» **Directions for this task**:
Reproduce the passage of the article on Cuban food production between "Cuban Revolution advances" and "country’s agricultural production.", inclusive.

Cuban Revolution advances food production despite US embargo

By Róger Calero
February 8, 2021

Stepped-up measures imposed by the U.S. imperialist rulers as part of its economic war against the Cuban people and their socialist revolution are having a serious impact on the country’s agricultural production.

Sanctions on Venezuelan shipments of oil to Cuba, tighter restrictions on travel to the island from the U.S., limits on family remittances, and other obstacles to Cuba’s access to hard currency have reduced the government’s ability to import fuel, machinery parts, fertilizers and other agricultural inputs necessary for food production. The coronavirus pandemic has also sharply disrupted tourism, one of its top sources of hard currency.

“People could say that Cuba is an island with land, and has good weather, and can grow a lot of food,” Gerardo Hernández, one of the Cuban Five revolutionaries who had been imprisoned in the U.S. and is currently the national coordinator of the Committees for the Defense of the Revolution, explained in an interview with the Cuba Solidarity Campaign in the U.K. in December.

“But remember, to grow food you need a lot of chemicals, fuel, machinery, and all of that is very hard for Cuba to get because of the U.S. blockade.”

Rice and bean production has plunged, causing shortages of these two main staples of the Cuban diet.

» **Material provided**:
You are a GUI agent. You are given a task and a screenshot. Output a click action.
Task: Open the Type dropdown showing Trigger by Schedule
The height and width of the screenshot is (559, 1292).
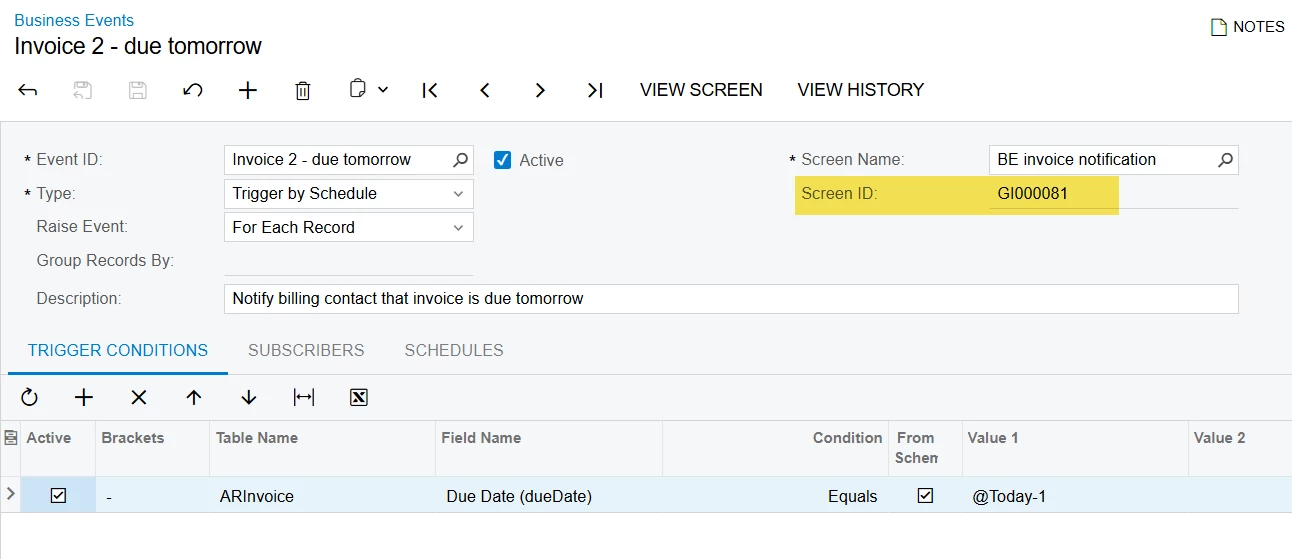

» **Exercise response**:
Cuban Revolution advances food production despite US embargo

By Róger Calero
February 8, 2021

Stepped-up measures imposed by the U.S. imperialist rulers as part of its economic war against the Cuban people and their socialist revolution are having a serious impact on the country’s agricultural production.